= Written request =
Extract every line of the records below and reproduce each one verbatim.

[Recorded data]
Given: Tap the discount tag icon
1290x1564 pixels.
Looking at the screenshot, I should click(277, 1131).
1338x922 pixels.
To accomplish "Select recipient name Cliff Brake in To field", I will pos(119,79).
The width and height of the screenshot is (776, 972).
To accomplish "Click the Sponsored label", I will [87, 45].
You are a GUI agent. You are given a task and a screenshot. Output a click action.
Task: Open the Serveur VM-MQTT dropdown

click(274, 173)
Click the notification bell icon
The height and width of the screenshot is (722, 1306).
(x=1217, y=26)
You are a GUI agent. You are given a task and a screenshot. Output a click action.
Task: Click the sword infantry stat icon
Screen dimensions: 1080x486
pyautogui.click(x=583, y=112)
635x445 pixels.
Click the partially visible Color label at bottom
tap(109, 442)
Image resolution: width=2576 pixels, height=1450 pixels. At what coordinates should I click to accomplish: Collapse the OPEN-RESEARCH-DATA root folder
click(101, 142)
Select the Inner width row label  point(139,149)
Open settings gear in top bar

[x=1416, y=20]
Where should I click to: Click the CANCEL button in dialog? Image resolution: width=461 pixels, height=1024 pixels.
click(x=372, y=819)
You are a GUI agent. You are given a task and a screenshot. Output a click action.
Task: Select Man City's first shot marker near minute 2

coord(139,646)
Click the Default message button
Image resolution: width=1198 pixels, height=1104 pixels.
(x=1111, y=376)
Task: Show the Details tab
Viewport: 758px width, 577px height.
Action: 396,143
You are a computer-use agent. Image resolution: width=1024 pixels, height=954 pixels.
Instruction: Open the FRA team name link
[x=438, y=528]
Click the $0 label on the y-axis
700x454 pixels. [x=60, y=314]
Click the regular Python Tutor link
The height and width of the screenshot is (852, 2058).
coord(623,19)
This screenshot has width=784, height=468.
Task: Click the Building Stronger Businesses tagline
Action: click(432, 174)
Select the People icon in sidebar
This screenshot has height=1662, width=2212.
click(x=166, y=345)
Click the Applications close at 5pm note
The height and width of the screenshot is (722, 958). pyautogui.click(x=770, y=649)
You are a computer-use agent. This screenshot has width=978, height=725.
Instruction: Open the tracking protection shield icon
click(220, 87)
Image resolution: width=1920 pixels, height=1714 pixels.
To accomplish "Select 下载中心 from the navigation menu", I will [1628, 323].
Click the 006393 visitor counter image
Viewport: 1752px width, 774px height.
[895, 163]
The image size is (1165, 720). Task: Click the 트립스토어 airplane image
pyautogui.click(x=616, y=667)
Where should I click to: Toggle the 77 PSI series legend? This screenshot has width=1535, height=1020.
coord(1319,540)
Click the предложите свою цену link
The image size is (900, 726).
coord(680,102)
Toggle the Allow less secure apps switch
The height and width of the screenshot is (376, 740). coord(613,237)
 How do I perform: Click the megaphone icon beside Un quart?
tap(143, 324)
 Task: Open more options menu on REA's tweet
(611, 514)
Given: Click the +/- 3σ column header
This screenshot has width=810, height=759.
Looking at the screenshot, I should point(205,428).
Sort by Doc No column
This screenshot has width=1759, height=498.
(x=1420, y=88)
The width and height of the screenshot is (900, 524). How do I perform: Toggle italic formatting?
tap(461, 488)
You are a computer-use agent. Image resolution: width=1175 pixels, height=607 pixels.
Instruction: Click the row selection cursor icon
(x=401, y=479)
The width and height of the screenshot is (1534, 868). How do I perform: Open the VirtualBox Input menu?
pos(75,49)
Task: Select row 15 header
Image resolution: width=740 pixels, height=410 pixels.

= Response =
Given: Tap the discount tag icon
1290x1564 pixels.
Looking at the screenshot, I should click(277, 1131).
1338x922 pixels.
To accomplish "Select recipient name Cliff Brake in To field", I will pos(119,79).
The width and height of the screenshot is (776, 972).
To accomplish "Click the Sponsored label", I will [87, 45].
You are a GUI agent. You are given a task and a screenshot. Output a click action.
Task: Open the Serveur VM-MQTT dropdown

click(274, 173)
Click the notification bell icon
The height and width of the screenshot is (722, 1306).
(x=1217, y=26)
You are a GUI agent. You are given a task and a screenshot. Output a click action.
Task: Click the sword infantry stat icon
Screen dimensions: 1080x486
pyautogui.click(x=583, y=112)
635x445 pixels.
Click the partially visible Color label at bottom
tap(109, 442)
Image resolution: width=2576 pixels, height=1450 pixels. At what coordinates should I click to accomplish: Collapse the OPEN-RESEARCH-DATA root folder
click(101, 142)
Select the Inner width row label  point(139,149)
Open settings gear in top bar

[x=1416, y=20]
Where should I click to: Click the CANCEL button in dialog? Image resolution: width=461 pixels, height=1024 pixels.
click(x=372, y=819)
You are a GUI agent. You are given a task and a screenshot. Output a click action.
Task: Select Man City's first shot marker near minute 2

coord(139,646)
Click the Default message button
Image resolution: width=1198 pixels, height=1104 pixels.
(x=1111, y=376)
Task: Show the Details tab
Viewport: 758px width, 577px height.
Action: 396,143
You are a computer-use agent. Image resolution: width=1024 pixels, height=954 pixels.
Instruction: Open the FRA team name link
[x=438, y=528]
Click the $0 label on the y-axis
700x454 pixels. [x=60, y=314]
Click the regular Python Tutor link
The height and width of the screenshot is (852, 2058).
coord(623,19)
This screenshot has width=784, height=468.
Task: Click the Building Stronger Businesses tagline
Action: click(432, 174)
Select the People icon in sidebar
This screenshot has height=1662, width=2212.
click(x=166, y=345)
Click the Applications close at 5pm note
The height and width of the screenshot is (722, 958). pyautogui.click(x=770, y=649)
You are a computer-use agent. This screenshot has width=978, height=725.
Instruction: Open the tracking protection shield icon
click(220, 87)
Image resolution: width=1920 pixels, height=1714 pixels.
To accomplish "Select 下载中心 from the navigation menu", I will [1628, 323].
Click the 006393 visitor counter image
Viewport: 1752px width, 774px height.
[895, 163]
The image size is (1165, 720). Task: Click the 트립스토어 airplane image
pyautogui.click(x=616, y=667)
Where should I click to: Toggle the 77 PSI series legend? This screenshot has width=1535, height=1020.
coord(1319,540)
Click the предложите свою цену link
The image size is (900, 726).
coord(680,102)
Toggle the Allow less secure apps switch
The height and width of the screenshot is (376, 740). coord(613,237)
 How do I perform: Click the megaphone icon beside Un quart?
tap(143, 324)
 Task: Open more options menu on REA's tweet
(611, 514)
Given: Click the +/- 3σ column header
This screenshot has width=810, height=759.
Looking at the screenshot, I should point(205,428).
Sort by Doc No column
This screenshot has width=1759, height=498.
(x=1420, y=88)
The width and height of the screenshot is (900, 524). How do I perform: Toggle italic formatting?
tap(461, 488)
You are a computer-use agent. Image resolution: width=1175 pixels, height=607 pixels.
Instruction: Click the row selection cursor icon
(x=401, y=479)
The width and height of the screenshot is (1534, 868). How do I perform: Open the VirtualBox Input menu?
pos(75,49)
Task: Select row 15 header
Image resolution: width=740 pixels, height=410 pixels.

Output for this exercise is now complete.